İşini de bırakarak ilçede yeni bir hayata başladığını söyleyen Gürcan, Avrupa’da 1900’lü yıllarda yaygın olan ve kitapçıların sırtında iki raf halinde taşıdıkları ayaklı kütüphane fikrinden esinlenerek seyyar kitap tezgahı yaptırdığını söyledi.
Eğitimi boyunca biriktirdiği eserlerin de bulunduğu kitapları satmaya başladığını, kendisine bağışlanan eserleri de yeni okurlarıyla buluşturduğunu aktaran Gürcan, tezgahını ziyaret edenlerle kitap sohbetleri yapmayı da çok sevdiğini ifade etti.
“KİTAPLARIN İÇERİSİNDE UYUYORUM”
Amacının kitapla hiç tanışmayan insanları okumaya teşvik etmek olduğunu, insanların tezgahına gösterdiği ilgiye de sevindiğini dile getiren Gürcan, özellikle çocuklarla kitap sohbeti yapmaktan mutluluk duyduğunu ifade etti.
Geçimini özel öğrencilere okuma eğitimi vererek sağladığını aktaran Gürcan, “Çocuklar kitap görmeden büyüyorlar. Dokunmadan büyüyorlar. Belki internetten siparişler veriliyor. Okulun zorunlu kitapları var. Onlar sipariş veriliyor ama raftaki kitaba dokunmuyorlar.
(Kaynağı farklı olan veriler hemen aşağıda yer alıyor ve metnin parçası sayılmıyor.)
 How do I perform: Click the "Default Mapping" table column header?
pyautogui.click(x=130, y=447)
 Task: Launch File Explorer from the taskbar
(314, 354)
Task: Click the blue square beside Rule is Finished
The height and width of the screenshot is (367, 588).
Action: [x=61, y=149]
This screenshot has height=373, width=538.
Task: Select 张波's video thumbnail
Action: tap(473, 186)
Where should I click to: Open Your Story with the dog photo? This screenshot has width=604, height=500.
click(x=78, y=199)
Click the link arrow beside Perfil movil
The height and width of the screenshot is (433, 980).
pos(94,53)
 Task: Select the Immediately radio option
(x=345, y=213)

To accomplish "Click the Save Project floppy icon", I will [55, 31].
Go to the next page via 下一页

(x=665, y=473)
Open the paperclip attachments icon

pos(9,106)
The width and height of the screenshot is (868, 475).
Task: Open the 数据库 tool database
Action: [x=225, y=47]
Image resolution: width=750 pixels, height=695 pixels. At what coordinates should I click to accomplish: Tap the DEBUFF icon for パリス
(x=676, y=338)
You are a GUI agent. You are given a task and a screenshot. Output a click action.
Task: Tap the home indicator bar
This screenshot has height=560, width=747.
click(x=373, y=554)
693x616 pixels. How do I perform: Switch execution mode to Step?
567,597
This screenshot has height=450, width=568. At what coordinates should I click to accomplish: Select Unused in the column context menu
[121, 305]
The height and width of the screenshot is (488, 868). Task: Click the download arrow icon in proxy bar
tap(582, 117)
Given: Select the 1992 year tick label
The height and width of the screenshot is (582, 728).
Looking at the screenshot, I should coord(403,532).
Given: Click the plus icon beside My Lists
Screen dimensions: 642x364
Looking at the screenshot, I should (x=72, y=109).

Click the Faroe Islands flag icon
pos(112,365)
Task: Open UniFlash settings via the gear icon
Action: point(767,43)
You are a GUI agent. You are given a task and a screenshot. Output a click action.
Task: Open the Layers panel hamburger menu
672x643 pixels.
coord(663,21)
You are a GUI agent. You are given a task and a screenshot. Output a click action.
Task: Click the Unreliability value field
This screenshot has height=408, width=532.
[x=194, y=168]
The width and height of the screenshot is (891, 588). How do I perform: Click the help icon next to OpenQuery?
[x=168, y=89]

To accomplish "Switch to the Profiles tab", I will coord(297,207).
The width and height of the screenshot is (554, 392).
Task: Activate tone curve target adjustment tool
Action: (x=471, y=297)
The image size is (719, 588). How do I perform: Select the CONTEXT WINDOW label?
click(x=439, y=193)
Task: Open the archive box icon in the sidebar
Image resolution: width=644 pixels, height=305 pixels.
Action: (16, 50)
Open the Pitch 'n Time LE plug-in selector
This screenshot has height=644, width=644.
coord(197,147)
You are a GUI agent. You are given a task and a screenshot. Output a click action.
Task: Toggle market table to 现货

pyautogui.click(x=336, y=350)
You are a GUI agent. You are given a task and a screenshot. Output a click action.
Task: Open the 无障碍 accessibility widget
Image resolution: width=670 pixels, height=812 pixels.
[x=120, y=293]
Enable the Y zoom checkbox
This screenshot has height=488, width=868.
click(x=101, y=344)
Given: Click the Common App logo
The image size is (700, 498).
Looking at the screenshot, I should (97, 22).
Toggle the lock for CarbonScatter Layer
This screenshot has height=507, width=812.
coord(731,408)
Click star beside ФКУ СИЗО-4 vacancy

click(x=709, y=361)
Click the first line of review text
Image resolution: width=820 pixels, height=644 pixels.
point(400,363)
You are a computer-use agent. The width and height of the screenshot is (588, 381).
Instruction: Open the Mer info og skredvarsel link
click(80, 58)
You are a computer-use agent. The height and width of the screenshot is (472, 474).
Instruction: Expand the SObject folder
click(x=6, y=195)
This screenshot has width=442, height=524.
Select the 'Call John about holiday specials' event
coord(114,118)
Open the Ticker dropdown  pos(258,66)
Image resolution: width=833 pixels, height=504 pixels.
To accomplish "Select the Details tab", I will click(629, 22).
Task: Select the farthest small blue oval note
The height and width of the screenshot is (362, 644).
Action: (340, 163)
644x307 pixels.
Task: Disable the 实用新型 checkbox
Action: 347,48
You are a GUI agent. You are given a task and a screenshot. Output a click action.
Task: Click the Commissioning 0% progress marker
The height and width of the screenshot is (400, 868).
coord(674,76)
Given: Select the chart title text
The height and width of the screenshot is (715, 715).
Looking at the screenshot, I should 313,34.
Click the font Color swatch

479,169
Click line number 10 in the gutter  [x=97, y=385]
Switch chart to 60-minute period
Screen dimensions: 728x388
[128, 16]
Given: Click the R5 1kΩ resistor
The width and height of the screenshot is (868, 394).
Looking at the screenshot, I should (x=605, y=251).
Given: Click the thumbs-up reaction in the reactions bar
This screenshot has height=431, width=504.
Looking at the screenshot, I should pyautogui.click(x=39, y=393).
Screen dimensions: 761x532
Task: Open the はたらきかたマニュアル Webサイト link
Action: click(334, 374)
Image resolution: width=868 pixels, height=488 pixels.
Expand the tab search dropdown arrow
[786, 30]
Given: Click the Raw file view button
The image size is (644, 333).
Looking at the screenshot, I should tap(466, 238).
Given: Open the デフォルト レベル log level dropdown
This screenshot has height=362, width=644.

Biraz bunlardan da yola çıktım. Yoksa şu kadarcık arabada ne kadar satış yapabilirsiniz, ne kazanabilirsiniz. O yüzden amacım ve derdim bu işten para kazanmak değil” diye konuştu.
Korsan kitap satışına karşı olduğunu, kendisine bağışlanan kitapların da bandrol kontrolünü yaptığını söyleyen Gürcan, kitaptan kazandığını yine kitaba yatırdığını kaydetti.
Hayallerini gerçekleştirdiği için kendisini mutlu hissettiğini belirten Gürcan, sözlerini şöyle sürdürdü:
“Küçük bir yerdeyim. Seyyar arabamı sürerken bile denizi izliyorum. Hayallerimi, sorumluluklarımı gerçekleştiriyorum. Bunların hepsini bir arada yapabiliyorum. İşin daha güzel tarafı kitap kokuları arasında kaldığım evimde, kitapların içerisinde uyuyorum. Bundan daha güzel ne olabilir, gerçekten bilmiyorum.”
Gelecekte resim, müzik ve heykel sanatlarıyla birlikte sokakta bir kültür şöleni organize etmeyi hayal ettiğini de dile getiren Gürcan, insanları edebiyatın yanı sıra sanata da yaklaştırmak istediğini sözlerine ekledi.
Tatil için Dikili’ye gelen Oktay Can da seyyar sahafı çok sevdiklerini, insanların kitaba ulaşımını kolaylaştırmasının yanında okuma isteği uyandırdığını dile getirdi.